Designated T-AKE 14, USNS Cesar Chavez is being built by General Dynamics’ NASSCO shipyard in San Diego, in the heart of Barrio Logan where many of its Latino residents will help build the underway replenishment ship.
Ships of this class are named after famous American explorers, pioneers and “visionaries.” The Navy said the ship was named after Chavez because he was a leader of a labor movement and a civil rights activist who co-founded the National Farm Workers Association, which later became the United Farm Workers.
Within a day of the announcement on the Chavez, U.S. Rep. Duncan Hunter Jr. (R-52nd California) fired a broadside at the Navy.
“This decision shows the direction the Navy is heading,” said Hunter. “Naming a ship after Cesar Chavez goes right along with other recent decisions by the Navy that appear to be more about making a political statement than upholding the Navy’s history and tradition.

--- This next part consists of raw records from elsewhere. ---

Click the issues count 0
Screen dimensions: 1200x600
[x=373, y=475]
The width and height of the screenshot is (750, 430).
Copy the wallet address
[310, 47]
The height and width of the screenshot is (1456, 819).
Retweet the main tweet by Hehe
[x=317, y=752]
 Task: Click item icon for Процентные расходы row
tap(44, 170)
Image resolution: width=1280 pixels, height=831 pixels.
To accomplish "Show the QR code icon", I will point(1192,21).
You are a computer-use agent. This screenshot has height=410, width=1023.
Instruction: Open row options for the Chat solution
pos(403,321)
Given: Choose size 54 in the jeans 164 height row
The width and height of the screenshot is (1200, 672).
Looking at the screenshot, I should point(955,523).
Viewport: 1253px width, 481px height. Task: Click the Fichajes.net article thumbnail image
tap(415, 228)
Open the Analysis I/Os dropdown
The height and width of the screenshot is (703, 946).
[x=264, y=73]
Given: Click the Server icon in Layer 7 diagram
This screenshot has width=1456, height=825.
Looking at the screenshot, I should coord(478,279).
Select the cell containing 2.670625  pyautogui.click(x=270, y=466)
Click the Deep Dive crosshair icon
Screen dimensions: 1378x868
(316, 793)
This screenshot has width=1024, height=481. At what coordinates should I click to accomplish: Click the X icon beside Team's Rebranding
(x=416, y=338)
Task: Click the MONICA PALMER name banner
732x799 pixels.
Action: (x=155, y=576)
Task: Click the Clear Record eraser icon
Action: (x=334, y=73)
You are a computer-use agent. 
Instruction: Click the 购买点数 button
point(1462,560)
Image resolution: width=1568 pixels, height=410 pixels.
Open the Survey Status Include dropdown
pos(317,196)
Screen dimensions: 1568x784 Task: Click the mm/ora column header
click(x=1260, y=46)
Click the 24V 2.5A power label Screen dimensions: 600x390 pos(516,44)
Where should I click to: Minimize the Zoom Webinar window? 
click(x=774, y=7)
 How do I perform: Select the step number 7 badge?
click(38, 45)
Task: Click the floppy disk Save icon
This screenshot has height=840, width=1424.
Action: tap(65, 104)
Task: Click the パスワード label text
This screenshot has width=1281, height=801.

“If this decision were about recognizing the Hispanic community’s contribution to our nation, many other names come to mind, including Marine Corps Sgt. Rafael Peralta, who was nominated for the Medal of Honor for action in Iraq. Peralta is one of many Hispanic war heroes — some of whom are worthy of the same recognition.
“And we cannot forget about John Finn, a lifelong San Diego resident who won the Medal of Honor for what he did during the Japanese attack on Pearl Harbor. Finn is another worthy candidate that was evidently overlooked in the selection process.”
So now the congressman wants to have a cargo ship named after either a Medal of Honor nominee or recipient.
I don’t want this to be considered a political piece, but rather pointing out Hunter’s folly, and despite his service in the Marine Corps, he is ignorant of the military (he serves on the subcommittee of Seapower and Projection Forces).
Here’s what a Navy adviser would have offered, and a reporter who knew his stuff would have asked:
1. If Hunter Jr. had any staffers who served in the Navy they would have said “This class of ships doesn’t get named after Medal of Honor recipients, destroyers do.” They also would have said, “destroyers are named after distinguished Navy and Marine Corps officers and enlisted men. We should ask that a destroyer be named after Peralta.”
2. Medal of Honor recipient John Finn lived in Hunter’s district. “We should ask that a destroyer be named after Finn.”
It still amazes me how a congressman — especially one who has served in uniform — doesn’t understand naming conventions the Navy uses. Reporters and editors need to know these as well. So, here’s a general guide on how the Navy names its ships.
The Chavez will be designated as a United States Naval Ship (USNS) and operated by the Navy’s Military Sealift Command with a crew of civil service mariners.